If your understanding of machine learning could use a refresher, this blog post from Google will be helpful.
Released in 2015, Hyperledger is sponsored by the Linux Foundation to promote future commercial applications of blockchain technology. Hyperledger develops modular tools that can serve as the distributed blockchain foundation to solve commercial problems that range from secure contracts, anonymous accounting and identity management, and community-based historical transaction records.
Hyperledger has already generated great cross-industry interest from companies like IBM, Cisco, Red Hat, VMWare, JP Morgan, Wells Fargo and Accenture.
Node.js / React Native
Lets accept that the Node.js community won. It’s everywhere. Node.js democratized server-side coding for a new generation of programmers. We can’t talk about React Native without acknowledging that Node.js will continue to be a powerhouse in the software engineering space, particularly for consumer and mobile applications.
React Native was launched in 2015 and romances an old narrative: use a single code base to deploy an application to multiple platforms. For example, use a single code base to compile an application for Apple’s iOS, Android and the web.
What else is cool about React Native? Lots of people are using it like Facebook, Tesla, Airbnb, Instagram, Tencent, Bloomberg and Uber.
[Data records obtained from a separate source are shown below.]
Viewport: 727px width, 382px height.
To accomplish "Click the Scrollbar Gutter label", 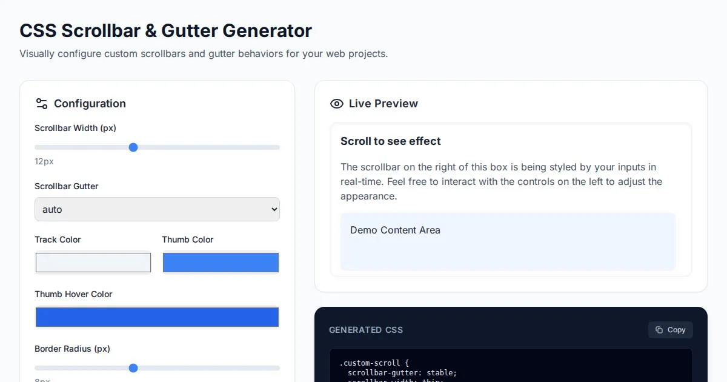I will click(67, 186).
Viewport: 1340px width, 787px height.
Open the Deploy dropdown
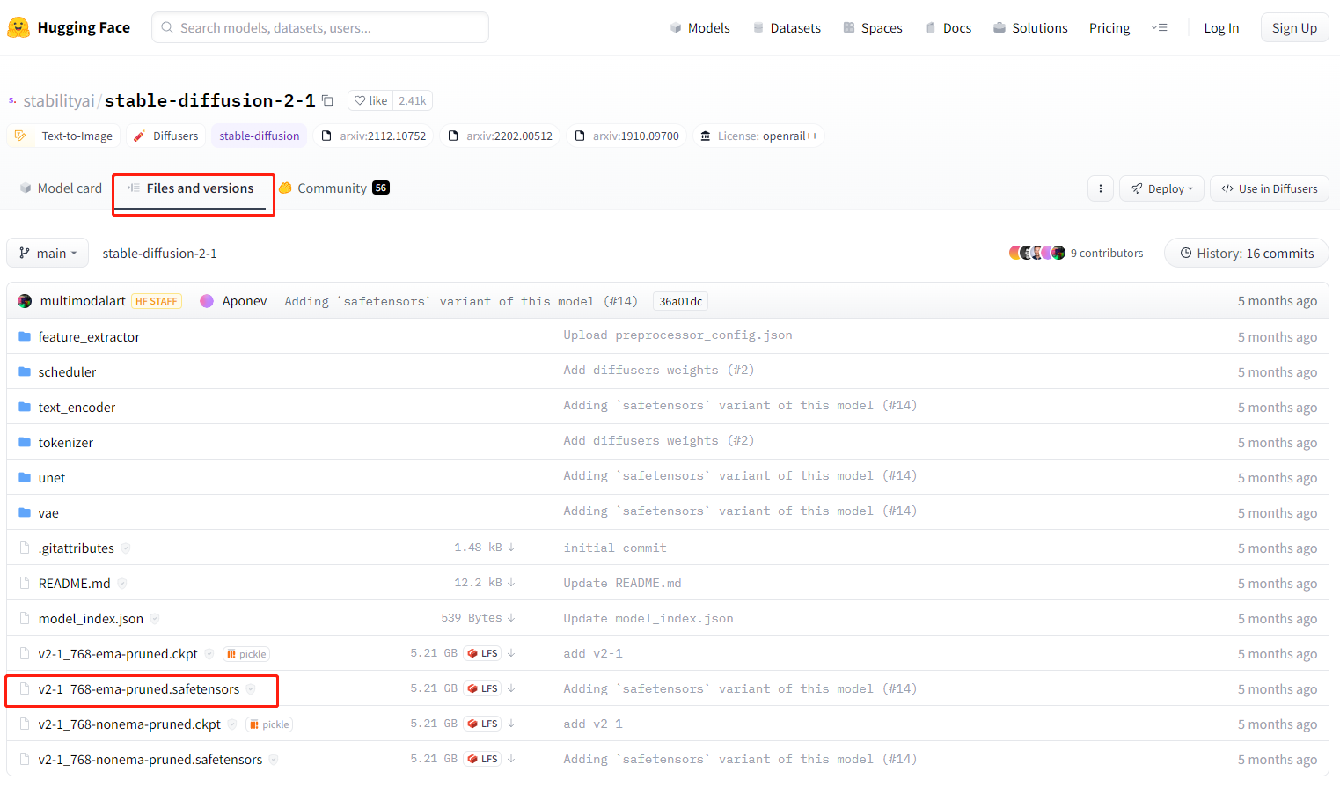pyautogui.click(x=1161, y=188)
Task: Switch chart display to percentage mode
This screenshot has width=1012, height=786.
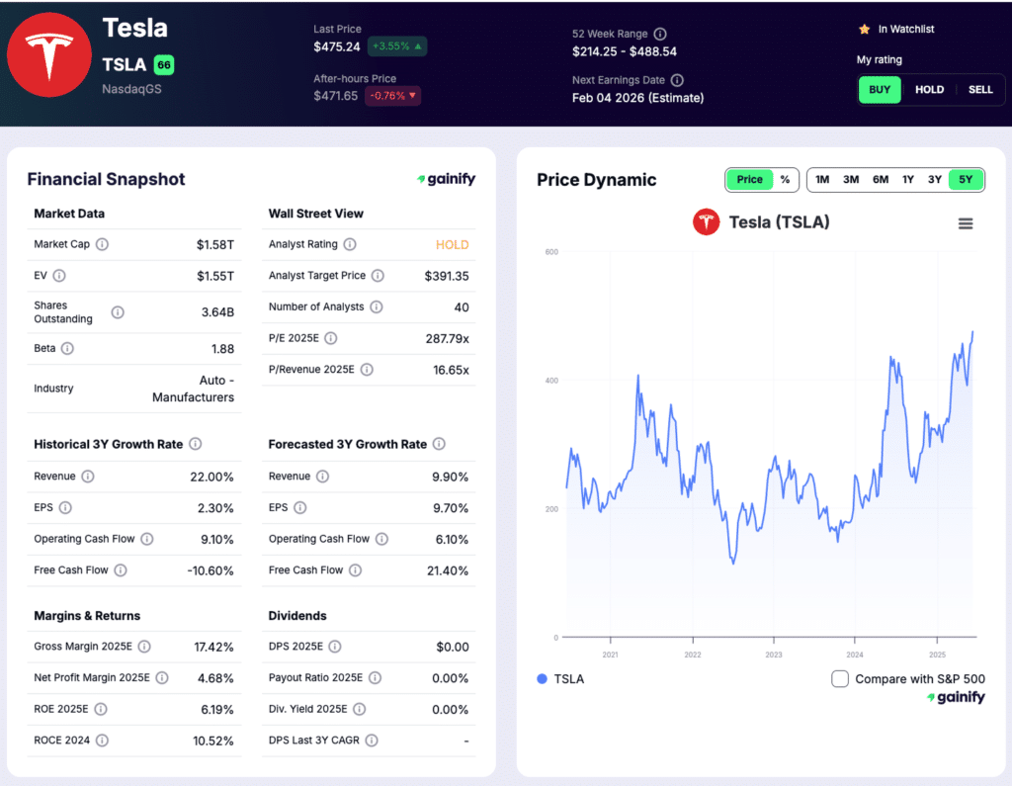Action: point(787,179)
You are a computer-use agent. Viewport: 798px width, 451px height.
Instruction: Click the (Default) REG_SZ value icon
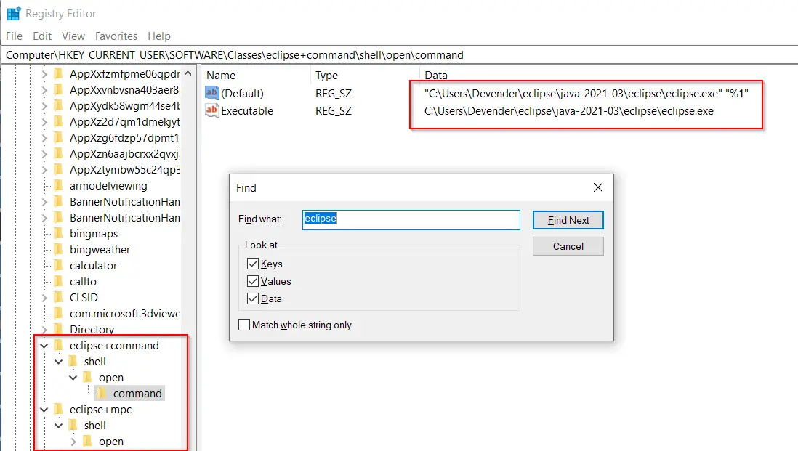point(211,93)
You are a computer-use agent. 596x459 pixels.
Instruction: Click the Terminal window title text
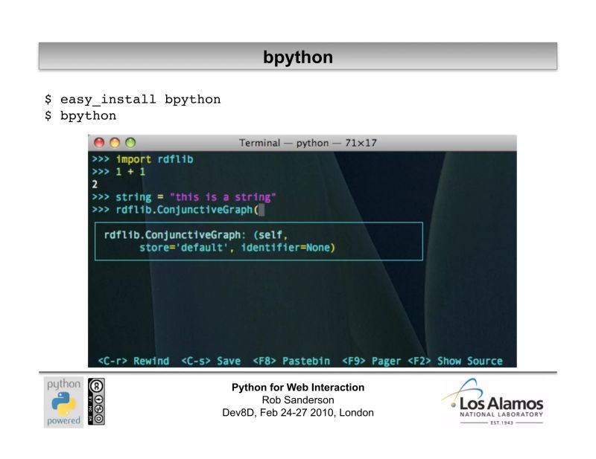point(297,142)
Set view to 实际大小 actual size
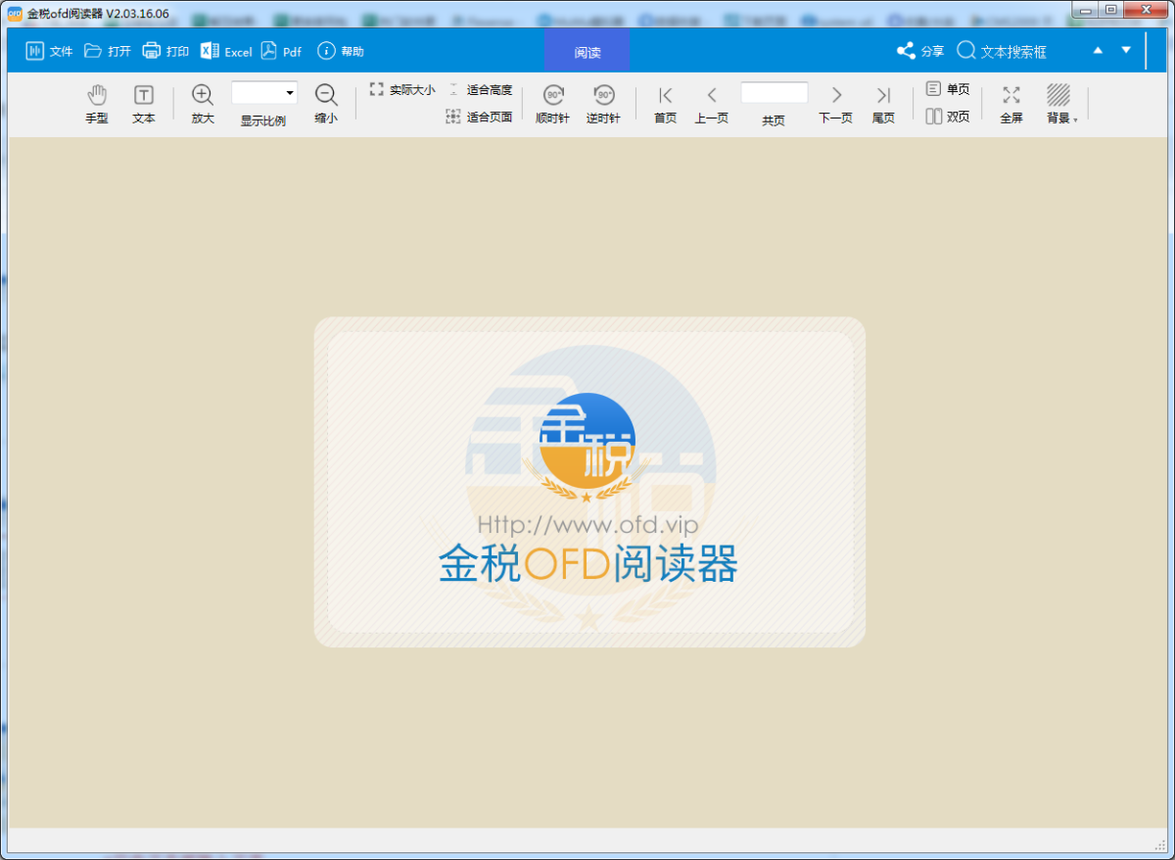The image size is (1175, 860). tap(401, 88)
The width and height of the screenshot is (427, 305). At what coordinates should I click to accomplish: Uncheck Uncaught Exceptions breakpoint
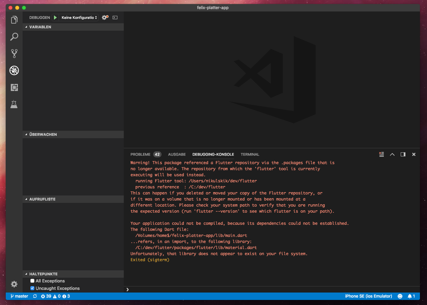[32, 288]
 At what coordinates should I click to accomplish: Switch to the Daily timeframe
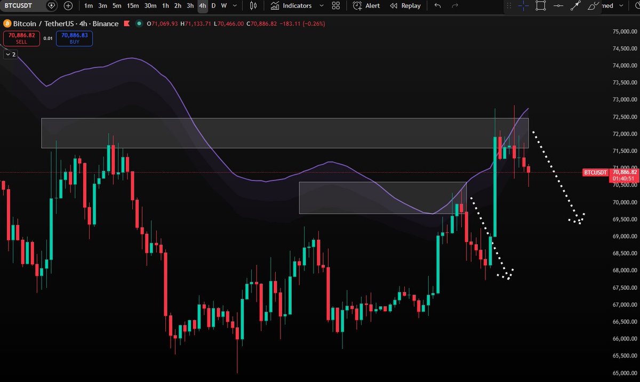point(213,6)
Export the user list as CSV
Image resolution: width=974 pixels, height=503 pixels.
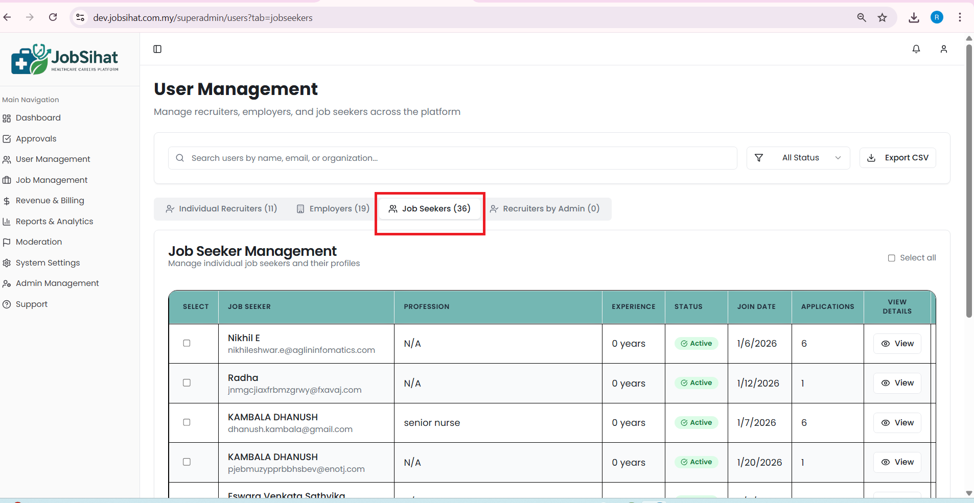(x=897, y=158)
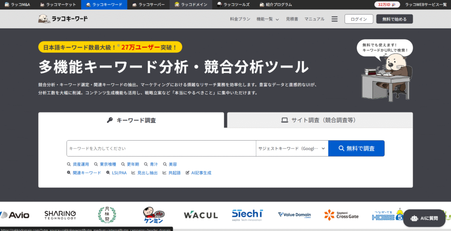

When Kubernetes was released by Google in 2014, it looked promising. The goal of the project was ambitious—solve the problem of how to orchestrate a fleet of distributed server containers across many tiers, groups and roles. For example, a company could have 200+ containers running in data centers across 4 U.S. cities with three environment tiers (dev, staging, production). This is a massive headache to manage.
Let’s accept that virtual server orchestration has been the elephant in the room for the last decade when it comes to complex deployments for large enterprises. This is one reason Amazon Web Services has been so successful. Even with the rise of virtualized container deployment like Docker, the elephant still looms. Companies have to rely on either brittle open source projects, expensive proprietary platforms, or extensive internal tooling to manage their virtual clusters and containers.
For large scale container orchestration, Kubernetes seems to be clearly leading the pack and picking up momentum with users like NYTimes, Goldman Sachs, SoundCloud, Box, Comcast and Ebay.
Lab41 is a “challenge lab” where the U.S. Intelligence Community comes together with their counterparts in academia and industry to tackle big data.
While Lab41 is not an open source project per se, it is asking some interesting questions that result in open source code and contributions to the community. It represents something quite unique, in that it shows an intersection of open source principles, venture funding and government priorities.
Vault secures, stores, and tightly controls access to tokens, passwords, certificates, API keys, and other secrets in modern computing.
Very simply, if you take a look at this interactive infographic about global data breaches, you will immediately understand why Vault is important.